(114)38 「かのがまもるんだろうね」
いつだって、一緒だって決めてたんだ。
迫りくる、ダークネスの大軍勢。
気がつけば、追い詰められていた。
香音は、愛刀を抱きしめ倒れている里保を背に思う。
今でも里保ちゃんがやられたなんて、信じられない。
うちらの中で最強だった、里保ちゃん。
道重さんがその才能を高く買っていた、里保ちゃん。
その里保ちゃんが、あっさりと死んでしまった。
信じられない。信じたくない。
今だって、いつものように寝起きの悪い不機嫌な顔をして起き上がってくるように見える。
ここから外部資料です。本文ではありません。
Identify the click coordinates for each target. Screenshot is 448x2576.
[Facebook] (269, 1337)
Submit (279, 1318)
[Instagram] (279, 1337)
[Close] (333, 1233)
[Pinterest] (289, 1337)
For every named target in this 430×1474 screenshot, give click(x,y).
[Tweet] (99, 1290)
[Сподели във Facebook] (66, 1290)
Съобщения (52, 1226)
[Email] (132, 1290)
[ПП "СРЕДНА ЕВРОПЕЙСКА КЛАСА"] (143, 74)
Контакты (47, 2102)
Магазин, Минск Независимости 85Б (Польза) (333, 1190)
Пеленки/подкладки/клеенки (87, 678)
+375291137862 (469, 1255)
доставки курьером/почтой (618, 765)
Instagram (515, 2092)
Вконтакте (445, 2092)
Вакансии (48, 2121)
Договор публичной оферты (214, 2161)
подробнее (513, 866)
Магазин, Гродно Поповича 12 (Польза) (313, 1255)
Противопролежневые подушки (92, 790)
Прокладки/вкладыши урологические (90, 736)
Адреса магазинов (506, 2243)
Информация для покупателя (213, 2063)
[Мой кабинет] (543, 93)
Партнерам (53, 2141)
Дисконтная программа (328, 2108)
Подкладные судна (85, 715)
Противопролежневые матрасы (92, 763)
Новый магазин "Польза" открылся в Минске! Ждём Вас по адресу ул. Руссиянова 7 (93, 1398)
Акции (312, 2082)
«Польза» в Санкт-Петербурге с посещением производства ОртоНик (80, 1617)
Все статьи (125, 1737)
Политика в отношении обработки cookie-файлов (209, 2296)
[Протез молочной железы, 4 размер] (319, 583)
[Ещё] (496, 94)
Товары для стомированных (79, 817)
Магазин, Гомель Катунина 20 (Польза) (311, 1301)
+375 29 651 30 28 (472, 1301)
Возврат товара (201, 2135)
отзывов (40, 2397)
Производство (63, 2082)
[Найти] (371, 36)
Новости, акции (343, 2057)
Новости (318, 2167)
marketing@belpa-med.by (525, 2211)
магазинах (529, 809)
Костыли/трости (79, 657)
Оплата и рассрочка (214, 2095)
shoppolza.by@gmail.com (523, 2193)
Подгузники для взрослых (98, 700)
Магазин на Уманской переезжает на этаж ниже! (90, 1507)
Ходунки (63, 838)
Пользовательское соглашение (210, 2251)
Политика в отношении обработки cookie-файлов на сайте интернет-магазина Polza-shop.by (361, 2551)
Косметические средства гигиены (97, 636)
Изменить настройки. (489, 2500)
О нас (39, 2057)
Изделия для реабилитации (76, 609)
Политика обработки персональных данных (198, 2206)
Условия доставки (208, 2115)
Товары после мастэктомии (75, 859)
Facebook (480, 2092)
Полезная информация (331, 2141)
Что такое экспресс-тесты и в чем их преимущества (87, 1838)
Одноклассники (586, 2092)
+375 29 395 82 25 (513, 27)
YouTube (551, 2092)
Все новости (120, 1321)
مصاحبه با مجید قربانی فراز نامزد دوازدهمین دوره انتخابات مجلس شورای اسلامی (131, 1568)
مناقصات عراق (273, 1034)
けど現実は非情だ。そうはならなかった、そんな言葉がむなしく響く。
他のみんなは、無事逃げおおせているだろうか。
里保ちゃんとあたしがここで足止め役を買って出てから、あまり時間はたってない。
けど、食い止めてみせる。こいつらだけは、一歩たりとも先には進ませない。
香音が、大きく息を吸った。
同時に、ダークネスの群れが一斉に襲い掛かる。
すると、ぱん、という乾いた音とともに香音が弾け消えた。
違う。香音は、物質透過の能力を極限にまで高めた上で、自らの体を拡散させたのだ。
こうなってしまうと、もはや肉体の再形成は不可能。
だがしかし、香音だったそれは、粒子レベルで敵の体内に入り込む。
筋肉を、内臓を、脳を心臓を侵してゆく。
白目を剥き血を吐き次々倒れてゆくダークネスたち。
その場に立っているものは誰も、いなかった。
あたしは消えても、ずっとみんなのことを見守ってく。だから…
香音が残した最期の思いもまた、風となって消えていった。